Hegel has recently emerged out of Marx’s shadow to be appreciated once again as a theorist of inequality and alienation in his own right. Since the publication and translation of his Jena writings and later lectures, scholars have connected the strains of political economy and social analysis that pervade his philosophical system. However, this reconstructive work has repeatedly stumbled against what appears to be a major unsolved problem within Hegel’s social and political philosophy: the problem of modern mass poverty. Although Hegel describes poverty as a problem that necessarily “agitates and torments” modern society, he nowhere indicates a satisfactory method for alleviating the problem.1 This presents a fascinating aporia for his readers, because Hegel’s whole political philosophy is meant to describe the realization of individual freedom within a particular set of social and political institutions. Insofar as these institutions give rise to poverty that they cannot eliminate, they generate a stark limit to the freedom that is their legitimating purpose, apparently undercutting the aim of Hegel’s entire political-philosophical project.

Readers have offered a variety of responses to this aporia, the best of which not only shed light on Hegel’s legacy, but also help us think through issues of inequality and indigence in our own time. This is the aim of Frank Ruda’s Hegel’s Rabble, which argues that Hegel’s treatment of poverty is crucial to understanding his entire political philosophy, as well as that of the young Marx. Through his admirably detailed exegesis, Ruda argues that the unsolved problem of poverty reveals the defectiveness of the ideal of freedom animating all of Hegelian philosophy. This is obviously a major claim, and consequently the book will be of interest to Hegel scholars and students of modern political thought more generally. Even more, Ruda argues that Hegel’s struggle with the problem of poverty points to a post-Hegelian politics of radical equality rather than rational freedom. This argument is clearly in conversation with Marx’s early analyses of Hegel, as well as the work of Slavoj Žižek, Jacques Rancière, and Alain Badiou. For this reason, the book will also be of interest to students of contemporary left-Hegelian theory.

Ruda’s book is distinguished by its focus on Hegel’s brief but vivid descriptions of the “rabble” [Pöbel], an impoverished and disorganized mass that survives on the lowest strata of society. Like all poor persons in Hegel’s analysis, members of the rabble lack employment and property, and this prevents them from full participation in the institutions of civil society and the state. The rabble is unique, however, by virtue of its subjective disposition. Hegel describes the rabble as depraved and indignant, lashing out against the entire social order while demanding subsistence and recognition despite its lack of work activity or property. Objectively and subjectively estranged from the relations of interdependence through which others achieve freedom in the state, the rabble’s demands can only appear irrational and impossible in the wider context of Hegel’s system.

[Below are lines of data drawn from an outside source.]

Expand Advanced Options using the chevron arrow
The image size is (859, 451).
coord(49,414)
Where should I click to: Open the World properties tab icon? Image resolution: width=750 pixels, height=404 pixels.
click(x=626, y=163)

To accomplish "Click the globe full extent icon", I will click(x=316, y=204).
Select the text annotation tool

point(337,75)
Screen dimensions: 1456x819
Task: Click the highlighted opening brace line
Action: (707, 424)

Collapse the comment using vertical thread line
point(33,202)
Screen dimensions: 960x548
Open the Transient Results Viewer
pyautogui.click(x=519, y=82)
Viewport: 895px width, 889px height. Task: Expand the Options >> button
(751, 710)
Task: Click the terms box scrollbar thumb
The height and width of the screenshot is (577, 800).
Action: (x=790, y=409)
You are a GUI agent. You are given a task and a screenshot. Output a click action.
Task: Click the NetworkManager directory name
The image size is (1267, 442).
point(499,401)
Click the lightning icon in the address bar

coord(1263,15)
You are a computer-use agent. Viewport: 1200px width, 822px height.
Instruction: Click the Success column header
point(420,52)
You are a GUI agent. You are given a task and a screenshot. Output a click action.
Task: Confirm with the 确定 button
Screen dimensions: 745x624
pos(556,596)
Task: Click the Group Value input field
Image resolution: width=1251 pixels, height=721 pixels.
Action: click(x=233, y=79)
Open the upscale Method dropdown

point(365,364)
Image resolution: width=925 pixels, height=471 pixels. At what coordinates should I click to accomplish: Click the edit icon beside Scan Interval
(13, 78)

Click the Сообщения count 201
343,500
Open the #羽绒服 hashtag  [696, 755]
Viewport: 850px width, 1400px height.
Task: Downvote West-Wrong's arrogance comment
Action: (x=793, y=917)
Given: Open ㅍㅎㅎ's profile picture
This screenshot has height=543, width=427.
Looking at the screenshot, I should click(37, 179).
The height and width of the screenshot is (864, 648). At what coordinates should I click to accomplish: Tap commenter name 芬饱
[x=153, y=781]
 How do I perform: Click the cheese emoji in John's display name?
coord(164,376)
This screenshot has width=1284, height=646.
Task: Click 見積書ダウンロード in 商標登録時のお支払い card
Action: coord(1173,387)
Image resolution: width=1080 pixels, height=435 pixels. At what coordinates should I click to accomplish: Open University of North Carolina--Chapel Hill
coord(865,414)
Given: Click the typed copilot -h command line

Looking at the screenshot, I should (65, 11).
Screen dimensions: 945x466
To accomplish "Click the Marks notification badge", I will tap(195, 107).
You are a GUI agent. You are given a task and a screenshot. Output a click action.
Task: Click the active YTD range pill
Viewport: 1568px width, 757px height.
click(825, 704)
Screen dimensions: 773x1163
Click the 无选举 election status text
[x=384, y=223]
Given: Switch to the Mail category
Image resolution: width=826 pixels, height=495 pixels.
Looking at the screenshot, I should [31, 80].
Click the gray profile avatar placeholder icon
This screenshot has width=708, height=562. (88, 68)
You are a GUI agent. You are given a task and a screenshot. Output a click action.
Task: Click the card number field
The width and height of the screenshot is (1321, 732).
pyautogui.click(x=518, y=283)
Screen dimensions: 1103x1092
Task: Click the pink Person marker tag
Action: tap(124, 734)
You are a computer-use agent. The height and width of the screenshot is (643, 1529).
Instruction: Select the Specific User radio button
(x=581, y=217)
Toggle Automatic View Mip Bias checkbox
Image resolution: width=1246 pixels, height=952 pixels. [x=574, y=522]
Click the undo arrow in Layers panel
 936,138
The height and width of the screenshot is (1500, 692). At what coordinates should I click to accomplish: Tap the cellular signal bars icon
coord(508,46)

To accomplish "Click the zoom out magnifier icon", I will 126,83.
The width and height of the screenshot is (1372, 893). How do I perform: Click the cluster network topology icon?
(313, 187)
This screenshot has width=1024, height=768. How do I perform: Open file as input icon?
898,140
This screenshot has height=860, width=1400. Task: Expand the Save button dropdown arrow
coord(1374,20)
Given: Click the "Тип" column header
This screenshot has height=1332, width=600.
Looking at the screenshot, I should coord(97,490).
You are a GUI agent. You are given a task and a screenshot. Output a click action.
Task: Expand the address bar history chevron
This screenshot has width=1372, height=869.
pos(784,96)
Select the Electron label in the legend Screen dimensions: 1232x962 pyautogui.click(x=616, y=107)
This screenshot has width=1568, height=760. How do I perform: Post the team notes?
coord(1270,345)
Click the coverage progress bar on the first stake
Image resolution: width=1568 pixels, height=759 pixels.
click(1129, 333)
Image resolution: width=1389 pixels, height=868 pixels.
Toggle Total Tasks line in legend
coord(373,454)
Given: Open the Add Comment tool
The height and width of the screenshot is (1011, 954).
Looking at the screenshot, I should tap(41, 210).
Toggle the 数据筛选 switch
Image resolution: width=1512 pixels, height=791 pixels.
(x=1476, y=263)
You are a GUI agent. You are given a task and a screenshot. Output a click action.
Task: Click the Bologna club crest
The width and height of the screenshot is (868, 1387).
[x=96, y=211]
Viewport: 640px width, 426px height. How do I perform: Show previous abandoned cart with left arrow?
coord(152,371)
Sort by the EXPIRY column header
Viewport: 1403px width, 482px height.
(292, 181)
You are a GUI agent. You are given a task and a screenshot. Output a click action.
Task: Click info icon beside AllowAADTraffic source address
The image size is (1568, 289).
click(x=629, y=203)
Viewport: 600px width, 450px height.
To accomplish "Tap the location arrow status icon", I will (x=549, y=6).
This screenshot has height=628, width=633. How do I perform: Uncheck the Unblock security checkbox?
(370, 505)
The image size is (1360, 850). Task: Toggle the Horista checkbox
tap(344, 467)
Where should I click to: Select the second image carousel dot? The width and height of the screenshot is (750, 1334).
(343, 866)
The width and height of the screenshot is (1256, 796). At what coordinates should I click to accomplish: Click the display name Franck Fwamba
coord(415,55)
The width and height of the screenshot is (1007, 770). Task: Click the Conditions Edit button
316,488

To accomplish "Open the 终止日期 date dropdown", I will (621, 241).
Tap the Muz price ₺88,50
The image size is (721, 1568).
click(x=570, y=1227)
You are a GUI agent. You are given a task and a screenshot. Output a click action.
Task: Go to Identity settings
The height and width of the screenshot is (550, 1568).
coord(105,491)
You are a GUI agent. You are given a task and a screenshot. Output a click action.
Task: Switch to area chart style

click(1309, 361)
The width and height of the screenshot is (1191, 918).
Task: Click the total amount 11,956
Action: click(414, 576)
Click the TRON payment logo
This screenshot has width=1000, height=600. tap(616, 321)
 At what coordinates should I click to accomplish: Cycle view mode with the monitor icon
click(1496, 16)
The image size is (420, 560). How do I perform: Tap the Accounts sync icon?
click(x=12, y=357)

Nonetheless, the rabble is not simply an anomaly within Hegel’s theory, because its objective position and subjective disposition are both engendered by the same social relations that, for other members of society, enable individual freedom. For Hegel, modern civil society generates artificial needs that are satisfied, for most individuals, by a system of economic interdependence that culminates in the unity of the state. However, where these needs are experienced most acutely, they generate the rabble, which is excluded from the institutions that translate economic interdependence into free political unity. By clarifying that the rabble originates in the same conditions as individual freedom, Ruda convincingly grounds two claims that are necessary for his overall interpretation, namely that the rabble embodies a decisive limit to the social order described by Hegel and, second, that this limit is necessarily generated by that order itself. According to Ruda, Hegel sets up the overcoming...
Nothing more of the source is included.